Die Karlsruher Richter betonten, die wesentlichen Schritte der Stimmabgabe und der Ergebnisermittlung müssten vom Bürger zuverlässig und ohne besondere Computerkenntnisse überprüft werden können. Die bei der Bundestagswahl 2005 eingesetzten rechnergesteuerten Geräte hätten diesen Anforderungen nicht entsprochen. Damit sei der Grundsatz der Öffentlichkeit der Wahl verletzt worden, der "zentral" für die demokratische Willensbildung sei.

Dies führe jedoch nicht zur Auflösung des Bundestags, da der Bestandsschutz der gewählten Volksvertretung den Wahlfehler überwiege. Es gebe zudem keine Hinweise darauf, dass Wahlgeräte fehlerhaft funktioniert hätten oder manipuliert worden sein könnten.
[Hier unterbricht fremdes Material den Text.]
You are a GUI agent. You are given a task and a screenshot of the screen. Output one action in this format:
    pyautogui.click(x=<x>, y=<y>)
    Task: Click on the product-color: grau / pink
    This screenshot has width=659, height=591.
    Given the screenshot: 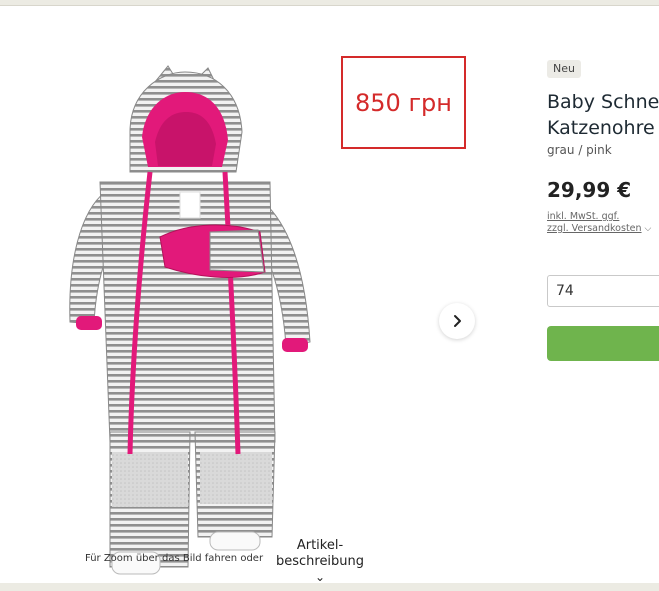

Aus Sicht des Gerichts ist es zwar grundsätzlich nicht zu beanstanden, dass das Bundeswahlgesetz den Einsatz von Wahlgeräten zulässt. Es müsse aber eine "zuverlässige Richtigkeitskontrolle" gesichert sein. Das Verfassungsgericht sei nicht "technikfeindlich" und verkenne auch nicht die Möglichkeiten des digitalen Zeitalters, sagte Gerichtsvizepräsident Andreas Voßkuhle. Auch "Internet-Wahlen" sei kein endgültiger "verfassungsrechtlicher Riegel" vorgeschoben.
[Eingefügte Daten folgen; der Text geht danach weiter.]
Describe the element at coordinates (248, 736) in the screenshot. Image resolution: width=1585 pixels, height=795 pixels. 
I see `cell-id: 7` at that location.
Laut Strobl muss das Bundesinnenministerium nun eine neue Bundeswahlgeräteverordnung vorlegen. In dem 50-seitigen Urteil werden strenge Auflagen für den Einsatz von Wahlcomputern gemacht: "Der Wähler selbst muss ohne nähere computertechnische Kenntnisse nachvollziehen können, ob seine abgegebene Stimme als Grundlage für die Auszählung oder jedenfalls als Grundlage einer späteren Nachzählung unverfälscht erfasst wird." Es genüge nicht, dass anhand eines Papierausdrucks oder einer elektronischen Anzeige lediglich das Ergebnis des im Wahlgerät erfolgten Rechenprozesses zur Kenntnis genommen werden könne.

Der Zweite Senat urteilte über Wahlprüfungsbeschwerden des Informatikers Ulrich Wiesner und seines Vaters, des Politikwissenschaftlers Joachim Wiesner. Letzterer sieht in dem Urteil den endgültigen Garaus für Wahlcomputer: "Kein Computer kann das leisten, was das Verfassungsgericht heute beschlossen hat."

Die Linke-Innenexpertin Petra Pau betonte: "Nicht alles, was technisch machbar ist, ist auch politisch geboten."